The village è, prima di tutto,
una storia d’amore.
È anche un ottimo film di suspance, una parabola sul male e le sue conseguenze,
un esempio di ottimo cinema, ma prima di tutto questo è una bellissima storia
d’amore. Shyamalan conferma le sue ottime qualità di regista e sceneggiatore,
portando avanti (e in parte deviandolo) quel discorso sulla (con)presenza del
trascendente nel cuore dell’immanente, l’assoluto nell’empirico. È il
primo film (da Il sesto senso) in cui la componente soprannaturale è quasi
assente. Il villaggio del titolo è circondato dal bosco, a sua volta abitato da
creature “innominabili”, che costringono le persone a vivere unicamente
all’interno di quello spazio circoscritto, che si fa barriera (poco) fisica,
la quale s’erge a protezione di un Male fortemente metaforico. Fino a quando
Lucius (un Phoenix magnificamente sotto le righe) viene accoltellato dal pazzo
del luogo (un perfetto Adrien Brody). È necessario recuperare in città le
medicine per curarlo adeguatamente. S’incarica di ciò la donna amata, che
peraltro è cieca.
The village è un film di dicotomie astratte (Bene/Male, Gelosia/Amore) e
fisiche (le coppie del posto). Tra l’altro la coppia più importante è
composta dà un taciturno e una cieca, ognuno dei due necessita delle mancanze
(le parole, la vista) dell’altro, nonostante ciò si amano, è forse questo il
vero amore? L’amore nel film è fatto di assenze, di distanze, di esitazioni,
fatta eccezione per questo.
Ci si può liberare dal Male?

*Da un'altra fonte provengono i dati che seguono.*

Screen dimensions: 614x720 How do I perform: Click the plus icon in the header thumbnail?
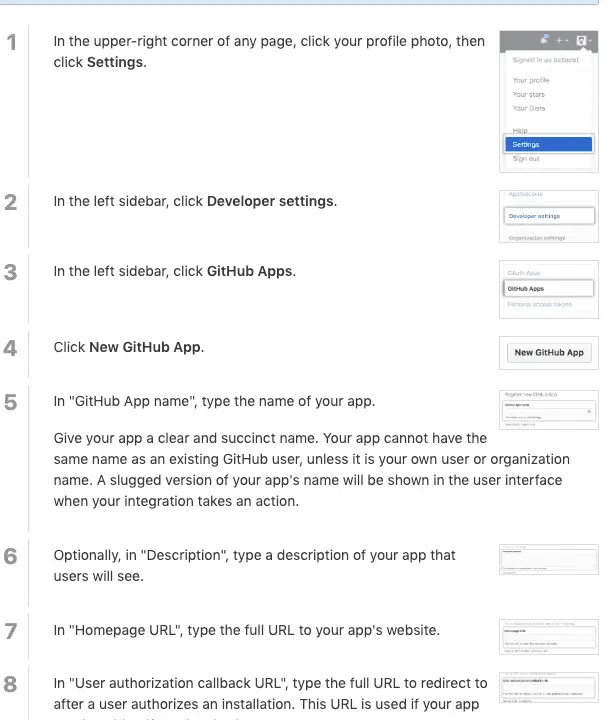[x=559, y=41]
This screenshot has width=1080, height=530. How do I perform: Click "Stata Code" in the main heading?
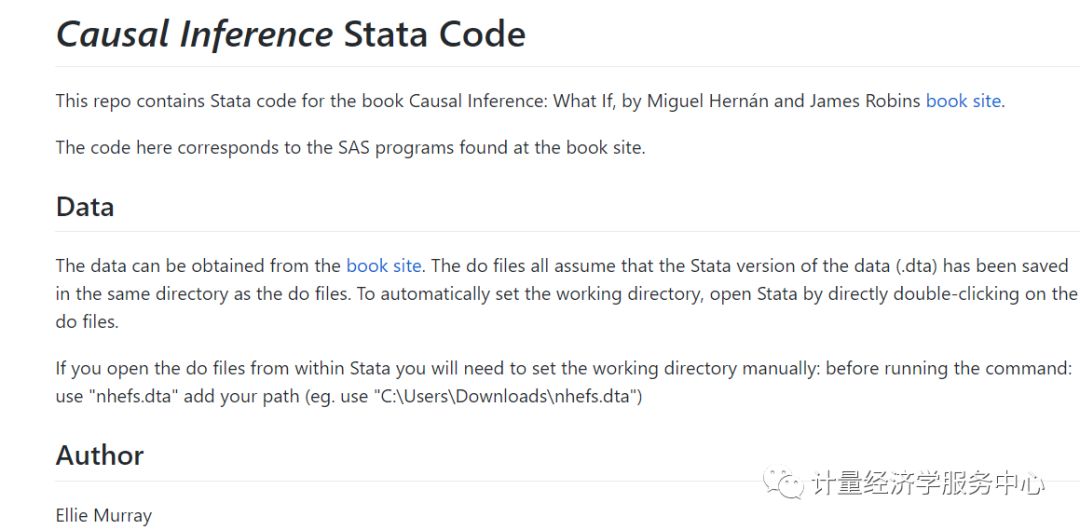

Dal dolore che ne consegue? Il film è questa
domanda, e probabilmente tenta di farsi risposta, nonostante il finale
parzialmente aperto.
The village non è un film che fa paura, ma in almeno due sequenze (la venuta
della creatura nel villaggio e la sequenza dell’inseguimento nel bosco) da
prova di puro terrore psicologico, distaccandosi in positivo da tutti gli horror
contemporanei. È un film che, come tutta la filmografia del regista di origini
indiane, trova il sublime nel fuori campo. Già lo aveva dimostrato nel
bellissimo Signs, nella sequenza della cantina, concentrando l’attenzione in
ciò che lo spettatore non vede, immergendolo nello stesso buio in cui si
trovano i personaggi. Lo fa nuovamente nel suo ultimo lavoro, ed in particolare
nella scena dell’accoltellamento, una delle più belle e geniali del film, che
si pone come l’esatto opposto di quella di Psycho.
Dal punto di vista tecnico il film eccelle in assoluto: la regia virtuosa ma mai
di maniera, la fotografia tetra e lugubre, la recitazione di tutti gli attori,
le splendide musiche. Forse l’unico difetto di questo raro film, è la
sensazione che deriva dal continuo accumularsi di colpi di scena (alcuni
prevedibili), che dà l’impressione di un fuori tema, o per lo meno della
mancanza di una tesi centrale. Come tutti i personaggi shyamalani, la ragazza
cieca di The village è alla perenne ricerca di sé stessa, della sua essenza,
della Verità.
Appare anche qui, in veste di comparsa, il regista, e lo fa in maniera
folgorante e decisamente geniale, in linea con il suo pensiero di cinema:
riflesso.
Shyamalan potrebbe davvero rappresentare il futuro intelligente di Hollywood.